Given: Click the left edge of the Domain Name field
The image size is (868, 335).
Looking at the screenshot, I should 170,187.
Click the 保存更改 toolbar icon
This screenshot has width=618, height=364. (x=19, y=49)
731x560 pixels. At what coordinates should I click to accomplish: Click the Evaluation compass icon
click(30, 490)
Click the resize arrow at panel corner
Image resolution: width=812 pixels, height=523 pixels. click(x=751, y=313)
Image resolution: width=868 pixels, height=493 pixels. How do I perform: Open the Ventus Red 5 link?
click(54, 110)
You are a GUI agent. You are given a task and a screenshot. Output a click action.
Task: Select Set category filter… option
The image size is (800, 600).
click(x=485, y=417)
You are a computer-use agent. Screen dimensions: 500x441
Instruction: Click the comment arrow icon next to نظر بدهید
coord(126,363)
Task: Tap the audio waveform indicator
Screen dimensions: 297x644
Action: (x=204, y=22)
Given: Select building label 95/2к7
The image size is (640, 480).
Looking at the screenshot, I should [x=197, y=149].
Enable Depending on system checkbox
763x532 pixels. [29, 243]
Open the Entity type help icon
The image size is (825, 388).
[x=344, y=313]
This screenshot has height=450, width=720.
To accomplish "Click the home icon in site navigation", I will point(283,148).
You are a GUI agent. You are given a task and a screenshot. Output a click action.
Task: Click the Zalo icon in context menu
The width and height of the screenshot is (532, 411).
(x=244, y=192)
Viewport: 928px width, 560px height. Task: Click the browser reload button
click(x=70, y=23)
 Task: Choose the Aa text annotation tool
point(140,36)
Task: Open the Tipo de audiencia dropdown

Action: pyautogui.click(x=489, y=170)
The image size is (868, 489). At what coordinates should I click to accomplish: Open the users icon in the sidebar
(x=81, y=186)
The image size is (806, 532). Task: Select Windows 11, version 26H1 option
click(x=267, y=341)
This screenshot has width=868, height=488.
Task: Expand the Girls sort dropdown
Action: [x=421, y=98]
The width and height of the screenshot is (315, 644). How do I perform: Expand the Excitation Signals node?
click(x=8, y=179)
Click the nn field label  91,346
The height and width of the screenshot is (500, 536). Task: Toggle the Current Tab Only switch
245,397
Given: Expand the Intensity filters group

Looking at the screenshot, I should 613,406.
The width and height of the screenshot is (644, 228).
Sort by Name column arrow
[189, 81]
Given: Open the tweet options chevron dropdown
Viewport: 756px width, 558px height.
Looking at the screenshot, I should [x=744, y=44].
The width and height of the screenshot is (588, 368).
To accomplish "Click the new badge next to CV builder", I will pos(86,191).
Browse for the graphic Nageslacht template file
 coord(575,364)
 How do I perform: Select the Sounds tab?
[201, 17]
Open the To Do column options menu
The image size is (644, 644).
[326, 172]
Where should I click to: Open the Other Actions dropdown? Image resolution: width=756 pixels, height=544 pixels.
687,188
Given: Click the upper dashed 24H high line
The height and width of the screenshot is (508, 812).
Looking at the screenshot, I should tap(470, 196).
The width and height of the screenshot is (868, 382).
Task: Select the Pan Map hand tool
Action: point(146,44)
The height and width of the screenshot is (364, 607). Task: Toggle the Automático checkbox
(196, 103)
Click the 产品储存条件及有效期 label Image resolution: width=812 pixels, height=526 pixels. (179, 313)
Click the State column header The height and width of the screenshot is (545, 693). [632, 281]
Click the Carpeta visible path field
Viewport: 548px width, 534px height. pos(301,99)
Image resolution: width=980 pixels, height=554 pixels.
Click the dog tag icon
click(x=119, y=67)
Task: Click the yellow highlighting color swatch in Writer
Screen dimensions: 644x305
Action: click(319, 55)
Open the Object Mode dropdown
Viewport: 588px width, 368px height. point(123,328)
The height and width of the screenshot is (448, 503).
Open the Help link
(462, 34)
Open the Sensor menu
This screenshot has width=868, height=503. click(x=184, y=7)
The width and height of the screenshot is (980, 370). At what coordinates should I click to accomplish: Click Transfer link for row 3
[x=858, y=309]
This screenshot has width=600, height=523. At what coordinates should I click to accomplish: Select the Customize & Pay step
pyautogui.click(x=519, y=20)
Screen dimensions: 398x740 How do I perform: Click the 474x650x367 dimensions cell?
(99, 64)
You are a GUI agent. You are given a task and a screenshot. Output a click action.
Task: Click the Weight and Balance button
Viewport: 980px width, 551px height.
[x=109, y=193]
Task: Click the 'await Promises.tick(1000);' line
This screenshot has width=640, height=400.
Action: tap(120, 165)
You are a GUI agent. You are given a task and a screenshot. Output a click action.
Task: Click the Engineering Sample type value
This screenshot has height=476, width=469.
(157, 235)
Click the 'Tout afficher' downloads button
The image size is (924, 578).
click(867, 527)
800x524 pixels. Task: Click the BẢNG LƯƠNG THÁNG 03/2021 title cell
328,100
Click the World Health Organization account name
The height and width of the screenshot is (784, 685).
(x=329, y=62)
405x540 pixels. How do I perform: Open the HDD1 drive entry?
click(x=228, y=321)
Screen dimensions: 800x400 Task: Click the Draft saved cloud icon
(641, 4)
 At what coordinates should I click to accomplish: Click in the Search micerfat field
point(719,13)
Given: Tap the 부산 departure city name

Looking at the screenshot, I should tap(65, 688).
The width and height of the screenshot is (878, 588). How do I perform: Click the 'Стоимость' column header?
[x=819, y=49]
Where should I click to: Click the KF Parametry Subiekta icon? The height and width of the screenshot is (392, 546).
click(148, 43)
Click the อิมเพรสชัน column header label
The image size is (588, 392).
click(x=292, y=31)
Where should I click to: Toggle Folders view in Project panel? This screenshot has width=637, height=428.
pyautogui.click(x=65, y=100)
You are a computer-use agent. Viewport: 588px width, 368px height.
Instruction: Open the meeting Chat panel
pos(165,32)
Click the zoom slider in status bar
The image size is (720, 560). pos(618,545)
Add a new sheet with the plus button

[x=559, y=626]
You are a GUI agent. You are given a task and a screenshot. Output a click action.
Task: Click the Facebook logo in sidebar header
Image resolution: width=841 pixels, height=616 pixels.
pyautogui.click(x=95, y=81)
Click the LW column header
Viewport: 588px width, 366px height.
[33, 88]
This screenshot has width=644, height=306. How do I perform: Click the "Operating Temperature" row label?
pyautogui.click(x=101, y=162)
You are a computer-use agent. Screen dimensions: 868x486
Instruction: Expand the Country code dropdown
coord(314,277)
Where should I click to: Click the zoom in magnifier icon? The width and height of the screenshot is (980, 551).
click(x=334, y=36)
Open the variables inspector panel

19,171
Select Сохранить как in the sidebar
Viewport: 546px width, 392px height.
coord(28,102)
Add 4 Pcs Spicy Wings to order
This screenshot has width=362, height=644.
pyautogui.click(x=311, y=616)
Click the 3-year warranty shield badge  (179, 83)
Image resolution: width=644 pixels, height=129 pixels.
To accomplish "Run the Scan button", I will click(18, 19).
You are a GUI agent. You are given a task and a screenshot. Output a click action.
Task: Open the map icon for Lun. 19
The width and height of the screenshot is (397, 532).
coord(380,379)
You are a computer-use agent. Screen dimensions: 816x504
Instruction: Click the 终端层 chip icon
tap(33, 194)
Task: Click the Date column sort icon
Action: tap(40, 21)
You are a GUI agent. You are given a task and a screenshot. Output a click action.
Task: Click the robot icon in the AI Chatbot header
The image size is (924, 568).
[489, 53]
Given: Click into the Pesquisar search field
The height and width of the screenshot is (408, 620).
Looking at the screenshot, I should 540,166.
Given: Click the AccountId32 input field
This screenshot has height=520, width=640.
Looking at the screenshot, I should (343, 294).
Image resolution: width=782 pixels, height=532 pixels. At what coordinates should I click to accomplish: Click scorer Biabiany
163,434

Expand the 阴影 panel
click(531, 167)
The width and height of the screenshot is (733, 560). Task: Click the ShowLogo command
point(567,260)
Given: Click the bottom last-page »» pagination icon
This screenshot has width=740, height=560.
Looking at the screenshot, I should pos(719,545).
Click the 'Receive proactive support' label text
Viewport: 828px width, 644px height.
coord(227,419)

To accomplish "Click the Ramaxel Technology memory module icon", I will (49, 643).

[WHAT YOU WILL DO]: Starting with the line that contains "Where should I click to: Click the zoom", print each line through the last one in the listing. Include both end lines and add nothing.

[PROBLEM SOLUTION]:
Where should I click to: Click the zoom in magnifier icon? The width and height of the screenshot is (980, 551).
click(x=334, y=36)
Open the variables inspector panel

19,171
Select Сохранить как in the sidebar
Viewport: 546px width, 392px height.
coord(28,102)
Add 4 Pcs Spicy Wings to order
This screenshot has width=362, height=644.
pyautogui.click(x=311, y=616)
Click the 3-year warranty shield badge  (179, 83)
Image resolution: width=644 pixels, height=129 pixels.
To accomplish "Run the Scan button", I will click(18, 19).
You are a GUI agent. You are given a task and a screenshot. Output a click action.
Task: Open the map icon for Lun. 19
The width and height of the screenshot is (397, 532).
coord(380,379)
You are a computer-use agent. Screen dimensions: 816x504
Instruction: Click the 终端层 chip icon
tap(33, 194)
Task: Click the Date column sort icon
Action: tap(40, 21)
You are a GUI agent. You are given a task and a screenshot. Output a click action.
Task: Click the robot icon in the AI Chatbot header
The image size is (924, 568).
[489, 53]
Given: Click into the Pesquisar search field
The height and width of the screenshot is (408, 620).
Looking at the screenshot, I should 540,166.
Given: Click the AccountId32 input field
This screenshot has height=520, width=640.
Looking at the screenshot, I should (343, 294).
Image resolution: width=782 pixels, height=532 pixels. At what coordinates should I click to accomplish: Click scorer Biabiany
163,434

Expand the 阴影 panel
click(531, 167)
The width and height of the screenshot is (733, 560). Task: Click the ShowLogo command
point(567,260)
Given: Click the bottom last-page »» pagination icon
This screenshot has width=740, height=560.
Looking at the screenshot, I should pos(719,545).
Click the 'Receive proactive support' label text
Viewport: 828px width, 644px height.
coord(227,419)

To accomplish "Click the Ramaxel Technology memory module icon", I will (49, 643).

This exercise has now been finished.